The show begins when a woman enters wearing a complicated wrap-dress of bright pink and gold, and lavish gold chains around her ankles, wrists, and neck. Circling her waist is a ribbon of bells that punctuates her movements with jingles. She crosses the floor slowly and obliquely, with angular steps and extreme archings of her joints. This makes her body seem, throughout the piece, like a roaming stack of triangles. Alongside the Indian tambura music and chanting that emanates from the speakers, she pauses occasionally to arrange herself into particular shapes, which, by their exactness and difficulty, I assume have specific cultural/religious meanings. Her eyes and hands each do their own complex dances. These too, I think, along with the costumes, have in them an entire language.
But it's a language I don't know, and Trinayan Dance Theater did little to help me translate. In the program was a brief cultural explanation of the references, and a few definitions of certain religious figures, but I was unable to connect these with moments in the dance. This is a legitimate choice, and maybe even the best one, just to present the work traditionally and let the audience observe, but inevitably it then felt foreign. My interest in it was an attraction to that which feels "exotic"—i.e., good not by any confident standards I hold but because it is different from what I know.
So I experienced Swaha in much the same way I experience the Indian Art section of the Met. I studied elements of the work at random, hoping something would guide me toward meaning. I drifted, made sweeping guesses at the pieces' intentions, then gave that up.
And, as in the Met, I ended up latching onto the creative quality that never fails to enchant me: precision. I find it nearly impossible to be precise in anything—handwriting, dance moves, recipes—and so whenever I encounter something toiled over with precision, especially an activity that has no immediate importance to me, I have questions. Why would you learn to place your right foot flat against your hip, while standing, then twist your arms up like cranes above your head, freeze your eyes down at their corners, and hold the pose for over a minute? Why spend a quarter of a dance piece in a near frozen position? Why bells?
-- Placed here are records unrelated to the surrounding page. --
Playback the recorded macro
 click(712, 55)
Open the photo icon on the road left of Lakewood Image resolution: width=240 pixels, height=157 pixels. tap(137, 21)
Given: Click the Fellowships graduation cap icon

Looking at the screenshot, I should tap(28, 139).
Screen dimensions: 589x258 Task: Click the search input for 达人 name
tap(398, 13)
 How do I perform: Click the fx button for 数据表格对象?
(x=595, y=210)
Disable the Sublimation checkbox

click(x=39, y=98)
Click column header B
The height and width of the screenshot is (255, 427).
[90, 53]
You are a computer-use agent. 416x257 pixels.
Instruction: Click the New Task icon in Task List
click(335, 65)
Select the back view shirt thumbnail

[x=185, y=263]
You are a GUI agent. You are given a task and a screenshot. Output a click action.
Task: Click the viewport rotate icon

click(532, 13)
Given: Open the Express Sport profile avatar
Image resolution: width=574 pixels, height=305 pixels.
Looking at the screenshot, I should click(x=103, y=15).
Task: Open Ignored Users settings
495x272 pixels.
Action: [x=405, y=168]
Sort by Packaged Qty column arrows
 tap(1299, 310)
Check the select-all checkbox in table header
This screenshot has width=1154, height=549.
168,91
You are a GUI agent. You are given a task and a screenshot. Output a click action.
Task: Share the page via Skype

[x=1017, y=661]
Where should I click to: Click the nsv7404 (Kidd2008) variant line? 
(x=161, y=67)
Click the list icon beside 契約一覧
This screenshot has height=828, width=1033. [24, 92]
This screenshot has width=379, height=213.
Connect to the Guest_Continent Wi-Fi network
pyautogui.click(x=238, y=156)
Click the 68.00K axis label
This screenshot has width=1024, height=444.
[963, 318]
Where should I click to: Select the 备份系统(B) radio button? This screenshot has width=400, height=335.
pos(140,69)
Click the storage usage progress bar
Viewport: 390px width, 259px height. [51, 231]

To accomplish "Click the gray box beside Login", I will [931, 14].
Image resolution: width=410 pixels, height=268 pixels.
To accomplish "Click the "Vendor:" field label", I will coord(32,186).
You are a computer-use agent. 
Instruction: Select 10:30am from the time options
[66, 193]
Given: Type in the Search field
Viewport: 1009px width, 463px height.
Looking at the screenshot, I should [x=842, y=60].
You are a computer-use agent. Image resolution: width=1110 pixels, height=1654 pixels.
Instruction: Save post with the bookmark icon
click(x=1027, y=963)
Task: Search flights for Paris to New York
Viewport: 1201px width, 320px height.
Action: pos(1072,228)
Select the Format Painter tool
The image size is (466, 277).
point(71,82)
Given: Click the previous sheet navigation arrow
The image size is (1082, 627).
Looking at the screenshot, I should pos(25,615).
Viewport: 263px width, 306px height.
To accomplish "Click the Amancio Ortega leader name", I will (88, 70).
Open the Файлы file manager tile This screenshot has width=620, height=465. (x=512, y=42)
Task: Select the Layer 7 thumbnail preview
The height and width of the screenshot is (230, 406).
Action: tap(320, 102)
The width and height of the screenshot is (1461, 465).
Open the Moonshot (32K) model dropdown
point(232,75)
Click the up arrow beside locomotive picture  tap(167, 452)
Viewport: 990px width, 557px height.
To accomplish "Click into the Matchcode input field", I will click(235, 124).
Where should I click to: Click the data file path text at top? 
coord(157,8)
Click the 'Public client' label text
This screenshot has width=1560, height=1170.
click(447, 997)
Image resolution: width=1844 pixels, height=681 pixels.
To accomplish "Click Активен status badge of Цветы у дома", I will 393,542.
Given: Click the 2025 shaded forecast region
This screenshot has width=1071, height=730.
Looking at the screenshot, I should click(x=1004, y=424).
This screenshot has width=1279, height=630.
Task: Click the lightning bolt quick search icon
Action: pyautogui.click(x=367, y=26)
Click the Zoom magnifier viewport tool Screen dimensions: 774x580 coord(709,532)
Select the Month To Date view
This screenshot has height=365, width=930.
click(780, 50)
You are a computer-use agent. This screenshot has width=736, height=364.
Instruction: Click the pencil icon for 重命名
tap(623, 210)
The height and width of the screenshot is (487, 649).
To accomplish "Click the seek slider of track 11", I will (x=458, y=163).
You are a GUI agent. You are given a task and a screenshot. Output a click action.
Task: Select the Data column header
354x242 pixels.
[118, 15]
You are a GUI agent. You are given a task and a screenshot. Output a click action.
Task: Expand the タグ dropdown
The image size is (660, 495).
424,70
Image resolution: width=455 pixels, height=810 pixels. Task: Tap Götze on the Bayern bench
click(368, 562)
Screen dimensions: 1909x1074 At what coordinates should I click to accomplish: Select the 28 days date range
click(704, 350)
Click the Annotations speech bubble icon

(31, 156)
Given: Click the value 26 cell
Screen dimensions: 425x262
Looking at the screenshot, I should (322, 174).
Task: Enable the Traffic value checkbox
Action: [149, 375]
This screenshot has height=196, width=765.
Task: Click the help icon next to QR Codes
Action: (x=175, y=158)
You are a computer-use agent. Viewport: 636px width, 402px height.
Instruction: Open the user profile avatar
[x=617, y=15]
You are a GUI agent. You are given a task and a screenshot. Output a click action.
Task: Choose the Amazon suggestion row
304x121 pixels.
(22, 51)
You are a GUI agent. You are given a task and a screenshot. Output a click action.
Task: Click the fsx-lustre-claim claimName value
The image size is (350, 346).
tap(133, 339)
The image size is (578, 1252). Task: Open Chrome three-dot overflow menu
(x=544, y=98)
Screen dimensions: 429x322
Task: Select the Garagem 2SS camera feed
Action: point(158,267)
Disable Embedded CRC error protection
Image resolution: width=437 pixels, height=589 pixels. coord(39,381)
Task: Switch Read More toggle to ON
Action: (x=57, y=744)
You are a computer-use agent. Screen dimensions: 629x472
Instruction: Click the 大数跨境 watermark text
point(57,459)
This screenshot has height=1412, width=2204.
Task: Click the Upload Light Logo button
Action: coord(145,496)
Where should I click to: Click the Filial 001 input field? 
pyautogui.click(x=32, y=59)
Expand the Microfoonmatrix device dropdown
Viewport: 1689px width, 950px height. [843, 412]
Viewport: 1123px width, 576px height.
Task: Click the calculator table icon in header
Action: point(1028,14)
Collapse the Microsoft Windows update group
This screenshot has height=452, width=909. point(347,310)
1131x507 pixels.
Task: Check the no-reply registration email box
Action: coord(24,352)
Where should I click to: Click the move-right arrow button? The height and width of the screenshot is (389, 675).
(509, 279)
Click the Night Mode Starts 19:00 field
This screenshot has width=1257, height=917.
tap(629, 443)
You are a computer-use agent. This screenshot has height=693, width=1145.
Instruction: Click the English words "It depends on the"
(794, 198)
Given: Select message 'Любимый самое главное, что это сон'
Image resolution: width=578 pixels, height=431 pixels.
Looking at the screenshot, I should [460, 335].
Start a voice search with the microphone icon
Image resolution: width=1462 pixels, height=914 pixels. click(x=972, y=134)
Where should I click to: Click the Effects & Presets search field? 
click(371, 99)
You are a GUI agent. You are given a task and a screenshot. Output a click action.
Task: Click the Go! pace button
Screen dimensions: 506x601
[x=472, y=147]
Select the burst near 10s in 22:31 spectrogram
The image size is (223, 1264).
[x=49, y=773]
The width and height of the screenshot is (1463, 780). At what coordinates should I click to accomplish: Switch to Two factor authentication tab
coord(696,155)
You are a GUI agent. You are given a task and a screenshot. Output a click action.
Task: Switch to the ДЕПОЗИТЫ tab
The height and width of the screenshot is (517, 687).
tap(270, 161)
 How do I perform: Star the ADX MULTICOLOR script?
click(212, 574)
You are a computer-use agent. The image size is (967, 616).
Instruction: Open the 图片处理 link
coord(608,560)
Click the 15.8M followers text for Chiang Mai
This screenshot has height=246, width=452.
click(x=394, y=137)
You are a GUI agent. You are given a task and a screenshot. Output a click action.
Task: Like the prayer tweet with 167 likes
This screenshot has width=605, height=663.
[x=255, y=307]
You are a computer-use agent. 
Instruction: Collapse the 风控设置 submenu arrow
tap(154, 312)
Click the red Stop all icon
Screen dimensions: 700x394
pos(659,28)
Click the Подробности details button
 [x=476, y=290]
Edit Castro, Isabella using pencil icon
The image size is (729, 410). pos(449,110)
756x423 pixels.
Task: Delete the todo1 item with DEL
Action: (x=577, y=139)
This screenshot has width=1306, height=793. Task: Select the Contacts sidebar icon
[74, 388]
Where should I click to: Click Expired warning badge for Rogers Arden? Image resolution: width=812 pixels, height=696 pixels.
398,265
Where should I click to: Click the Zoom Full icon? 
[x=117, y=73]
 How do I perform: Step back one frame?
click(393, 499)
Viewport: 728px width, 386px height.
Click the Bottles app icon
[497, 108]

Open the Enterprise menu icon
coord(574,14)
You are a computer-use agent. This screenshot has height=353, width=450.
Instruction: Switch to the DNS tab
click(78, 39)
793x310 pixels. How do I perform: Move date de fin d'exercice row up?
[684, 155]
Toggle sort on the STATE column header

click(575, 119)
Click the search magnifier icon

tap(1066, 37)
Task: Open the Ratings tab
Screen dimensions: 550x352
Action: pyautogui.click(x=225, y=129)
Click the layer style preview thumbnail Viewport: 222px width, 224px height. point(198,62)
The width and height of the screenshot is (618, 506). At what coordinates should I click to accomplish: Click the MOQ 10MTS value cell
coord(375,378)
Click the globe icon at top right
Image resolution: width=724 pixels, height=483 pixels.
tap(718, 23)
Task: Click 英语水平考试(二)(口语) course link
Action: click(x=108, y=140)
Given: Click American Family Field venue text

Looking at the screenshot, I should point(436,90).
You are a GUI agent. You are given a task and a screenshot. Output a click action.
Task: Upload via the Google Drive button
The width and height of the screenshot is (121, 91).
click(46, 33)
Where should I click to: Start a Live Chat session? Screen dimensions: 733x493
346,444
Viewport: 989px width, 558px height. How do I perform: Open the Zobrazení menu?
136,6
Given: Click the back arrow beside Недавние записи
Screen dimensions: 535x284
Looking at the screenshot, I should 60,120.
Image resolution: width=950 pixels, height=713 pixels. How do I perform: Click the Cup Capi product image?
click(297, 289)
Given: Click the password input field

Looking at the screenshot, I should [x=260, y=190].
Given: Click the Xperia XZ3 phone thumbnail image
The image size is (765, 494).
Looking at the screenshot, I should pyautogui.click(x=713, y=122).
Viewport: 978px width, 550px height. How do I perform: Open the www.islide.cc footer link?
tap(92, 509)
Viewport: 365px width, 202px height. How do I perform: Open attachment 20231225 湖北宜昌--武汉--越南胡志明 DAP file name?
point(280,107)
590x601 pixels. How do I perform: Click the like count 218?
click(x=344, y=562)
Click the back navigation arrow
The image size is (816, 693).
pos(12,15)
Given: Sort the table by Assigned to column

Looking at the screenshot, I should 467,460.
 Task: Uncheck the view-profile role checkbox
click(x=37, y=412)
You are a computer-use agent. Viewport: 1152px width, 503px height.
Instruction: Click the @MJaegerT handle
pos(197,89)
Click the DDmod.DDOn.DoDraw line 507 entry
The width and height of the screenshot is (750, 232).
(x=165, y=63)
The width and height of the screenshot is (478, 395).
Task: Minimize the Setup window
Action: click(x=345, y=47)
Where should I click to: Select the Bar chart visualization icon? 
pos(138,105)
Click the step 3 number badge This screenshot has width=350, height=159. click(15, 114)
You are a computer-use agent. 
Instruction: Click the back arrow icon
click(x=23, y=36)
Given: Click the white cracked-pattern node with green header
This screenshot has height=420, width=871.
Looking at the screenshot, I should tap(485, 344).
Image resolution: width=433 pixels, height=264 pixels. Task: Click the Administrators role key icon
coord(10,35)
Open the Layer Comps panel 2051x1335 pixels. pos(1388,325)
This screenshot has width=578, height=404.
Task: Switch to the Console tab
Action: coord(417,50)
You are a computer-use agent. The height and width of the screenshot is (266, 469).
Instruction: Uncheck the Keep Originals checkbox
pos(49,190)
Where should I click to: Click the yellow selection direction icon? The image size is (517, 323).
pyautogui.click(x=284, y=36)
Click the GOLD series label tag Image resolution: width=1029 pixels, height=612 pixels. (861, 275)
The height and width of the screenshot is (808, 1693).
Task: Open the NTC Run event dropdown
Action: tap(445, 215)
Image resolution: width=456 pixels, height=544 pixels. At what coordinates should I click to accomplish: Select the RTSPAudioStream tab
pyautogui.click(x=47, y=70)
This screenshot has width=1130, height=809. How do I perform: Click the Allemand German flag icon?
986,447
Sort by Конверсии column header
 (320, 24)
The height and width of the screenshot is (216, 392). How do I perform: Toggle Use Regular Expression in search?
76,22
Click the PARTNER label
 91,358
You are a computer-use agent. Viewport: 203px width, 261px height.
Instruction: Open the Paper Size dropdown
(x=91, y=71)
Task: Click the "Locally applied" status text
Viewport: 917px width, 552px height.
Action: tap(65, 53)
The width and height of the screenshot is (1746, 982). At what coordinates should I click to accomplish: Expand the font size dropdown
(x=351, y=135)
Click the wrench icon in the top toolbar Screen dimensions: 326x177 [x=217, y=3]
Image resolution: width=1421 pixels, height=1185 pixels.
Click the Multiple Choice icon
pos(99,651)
I have an anthology of Indian Love Poetry, and in its introduction it says that Indian aesthetics focus on humans perfecting the state of longing and separation (from a lover or from God). This doesn't help much with the symbolism, but it offers a kind of window. The great characters of the West fight hard to defeat and end their longing and separations. I think I, and most everyone I know, do the same. I don't know why you'd try to perfect your longing, but the idea intrigues me. I don't know if my anthology is right on, but in Swaha I did see patience, detail, and the attempted perfection of things as strange to me as longing.